Une nomination à forte portée politique
La désignation d’Ahmadou Al Aminou Mohamed Lo ne relève pas du hasard. Elle intervient dans un moment de fragilité politique pour le pouvoir issu du projet « Diomaye Président ». Depuis plusieurs semaines, les divergences entre le président Bassirou Diomaye Faye et son ancien mentor Ousmane Sonko semblaient s’approfondir, alimentant les spéculations sur une crise interne au sommet du Pastef.
Le limogeage d’Ousmane Sonko, le 22 mai dernier, a confirmé ces tensions. En nommant un homme réputé méthodique, calme et éloigné des querelles partisanes, le chef de l’État cherche manifestement à reprendre la main sur l’exécutif tout en évitant une rupture brutale avec la base militante du Pastef.

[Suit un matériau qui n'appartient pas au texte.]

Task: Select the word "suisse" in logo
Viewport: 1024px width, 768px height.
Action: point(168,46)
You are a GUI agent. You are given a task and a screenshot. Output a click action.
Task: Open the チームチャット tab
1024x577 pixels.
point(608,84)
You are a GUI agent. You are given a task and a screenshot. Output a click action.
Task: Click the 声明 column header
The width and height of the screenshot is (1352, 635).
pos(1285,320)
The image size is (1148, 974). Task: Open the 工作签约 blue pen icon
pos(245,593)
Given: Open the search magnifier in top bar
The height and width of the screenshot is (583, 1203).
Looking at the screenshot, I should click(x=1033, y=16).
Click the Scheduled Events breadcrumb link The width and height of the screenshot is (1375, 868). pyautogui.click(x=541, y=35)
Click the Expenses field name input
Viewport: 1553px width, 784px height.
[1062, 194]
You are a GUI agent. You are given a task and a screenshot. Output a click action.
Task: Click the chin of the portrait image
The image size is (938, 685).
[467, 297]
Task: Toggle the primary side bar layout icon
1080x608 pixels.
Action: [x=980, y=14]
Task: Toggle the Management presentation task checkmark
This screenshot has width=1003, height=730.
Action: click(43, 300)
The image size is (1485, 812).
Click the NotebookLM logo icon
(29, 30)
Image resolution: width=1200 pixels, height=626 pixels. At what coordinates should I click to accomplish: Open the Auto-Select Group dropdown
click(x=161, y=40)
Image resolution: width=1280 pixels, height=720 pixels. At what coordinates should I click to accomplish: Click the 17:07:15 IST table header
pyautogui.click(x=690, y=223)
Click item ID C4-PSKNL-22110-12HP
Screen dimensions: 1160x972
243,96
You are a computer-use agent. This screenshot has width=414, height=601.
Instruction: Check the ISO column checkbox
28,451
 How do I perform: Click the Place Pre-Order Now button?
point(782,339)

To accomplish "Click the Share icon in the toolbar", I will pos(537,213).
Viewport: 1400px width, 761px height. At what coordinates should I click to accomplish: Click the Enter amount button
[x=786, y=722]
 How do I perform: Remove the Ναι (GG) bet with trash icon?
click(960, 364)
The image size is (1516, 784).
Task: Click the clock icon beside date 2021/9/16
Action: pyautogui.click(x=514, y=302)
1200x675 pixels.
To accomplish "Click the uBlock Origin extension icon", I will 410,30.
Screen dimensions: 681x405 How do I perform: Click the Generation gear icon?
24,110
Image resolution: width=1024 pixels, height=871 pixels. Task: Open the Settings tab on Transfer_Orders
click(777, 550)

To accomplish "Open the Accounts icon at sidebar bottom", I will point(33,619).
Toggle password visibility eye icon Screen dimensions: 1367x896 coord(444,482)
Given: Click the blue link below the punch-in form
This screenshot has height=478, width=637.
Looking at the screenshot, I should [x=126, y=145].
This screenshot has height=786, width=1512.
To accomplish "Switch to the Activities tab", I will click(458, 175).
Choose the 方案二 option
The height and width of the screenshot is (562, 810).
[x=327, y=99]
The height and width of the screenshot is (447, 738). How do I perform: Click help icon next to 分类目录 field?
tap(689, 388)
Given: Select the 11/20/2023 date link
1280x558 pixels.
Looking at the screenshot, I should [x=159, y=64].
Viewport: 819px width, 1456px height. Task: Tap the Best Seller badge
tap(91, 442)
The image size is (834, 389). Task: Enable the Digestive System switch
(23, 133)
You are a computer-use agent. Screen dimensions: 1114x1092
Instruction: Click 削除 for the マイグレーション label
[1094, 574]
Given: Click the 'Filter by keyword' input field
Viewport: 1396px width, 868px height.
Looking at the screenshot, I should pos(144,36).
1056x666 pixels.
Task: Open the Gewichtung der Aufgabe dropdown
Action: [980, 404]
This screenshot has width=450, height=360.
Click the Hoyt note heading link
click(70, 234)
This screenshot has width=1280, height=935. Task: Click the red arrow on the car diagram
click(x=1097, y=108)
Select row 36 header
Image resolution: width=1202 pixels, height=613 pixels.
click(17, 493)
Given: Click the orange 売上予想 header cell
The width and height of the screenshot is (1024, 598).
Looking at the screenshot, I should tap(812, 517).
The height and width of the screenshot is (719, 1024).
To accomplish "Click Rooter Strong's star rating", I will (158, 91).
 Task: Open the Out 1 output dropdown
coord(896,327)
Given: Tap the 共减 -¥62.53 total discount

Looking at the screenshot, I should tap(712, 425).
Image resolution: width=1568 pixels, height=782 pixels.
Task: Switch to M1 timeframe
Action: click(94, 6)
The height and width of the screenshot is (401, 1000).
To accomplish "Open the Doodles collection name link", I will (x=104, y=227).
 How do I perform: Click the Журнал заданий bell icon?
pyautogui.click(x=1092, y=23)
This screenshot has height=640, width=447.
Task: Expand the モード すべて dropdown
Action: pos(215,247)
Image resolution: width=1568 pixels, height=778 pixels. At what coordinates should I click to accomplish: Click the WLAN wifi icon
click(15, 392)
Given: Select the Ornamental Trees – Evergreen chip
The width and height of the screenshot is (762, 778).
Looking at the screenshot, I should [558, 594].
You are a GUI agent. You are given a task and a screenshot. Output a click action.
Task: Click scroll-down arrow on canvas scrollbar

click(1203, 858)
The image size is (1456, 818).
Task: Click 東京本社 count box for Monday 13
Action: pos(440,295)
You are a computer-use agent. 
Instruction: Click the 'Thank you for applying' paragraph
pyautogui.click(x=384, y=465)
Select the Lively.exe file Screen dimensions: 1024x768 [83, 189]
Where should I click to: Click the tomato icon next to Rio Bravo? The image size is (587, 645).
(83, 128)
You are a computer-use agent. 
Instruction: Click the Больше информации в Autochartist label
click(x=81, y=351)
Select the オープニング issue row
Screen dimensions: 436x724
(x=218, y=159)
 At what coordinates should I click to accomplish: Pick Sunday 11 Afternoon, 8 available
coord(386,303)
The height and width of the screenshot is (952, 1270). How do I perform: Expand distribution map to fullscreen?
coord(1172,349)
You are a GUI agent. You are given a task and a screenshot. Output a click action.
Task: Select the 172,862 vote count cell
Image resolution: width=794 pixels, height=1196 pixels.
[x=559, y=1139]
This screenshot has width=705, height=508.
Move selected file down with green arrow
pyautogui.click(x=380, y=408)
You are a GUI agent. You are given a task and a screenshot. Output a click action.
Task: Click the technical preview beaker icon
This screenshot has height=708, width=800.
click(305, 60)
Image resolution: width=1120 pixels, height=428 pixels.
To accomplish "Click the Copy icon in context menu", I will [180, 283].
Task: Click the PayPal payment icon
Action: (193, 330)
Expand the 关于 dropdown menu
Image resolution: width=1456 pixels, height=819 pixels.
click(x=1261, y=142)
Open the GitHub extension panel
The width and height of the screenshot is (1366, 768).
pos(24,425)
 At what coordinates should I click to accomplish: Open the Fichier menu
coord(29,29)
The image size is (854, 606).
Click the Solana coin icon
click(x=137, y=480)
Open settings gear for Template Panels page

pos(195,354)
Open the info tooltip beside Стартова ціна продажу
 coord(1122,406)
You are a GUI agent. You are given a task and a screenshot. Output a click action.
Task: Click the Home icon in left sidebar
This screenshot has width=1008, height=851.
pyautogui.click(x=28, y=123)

Dans sa première déclaration officielle depuis le Palais de la République, Ahmadou Al Aminou Mohamed Lo a d’ailleurs tenu à rassurer. Il a insisté sur le fait qu’il ne s’agissait pas d’un « changement de cap », mais plutôt d’un « changement de méthode ». Une phrase soigneusement pesée, destinée à envoyer un double message. Continuité du projet politique, mais réorganisation du mode de gouvernance.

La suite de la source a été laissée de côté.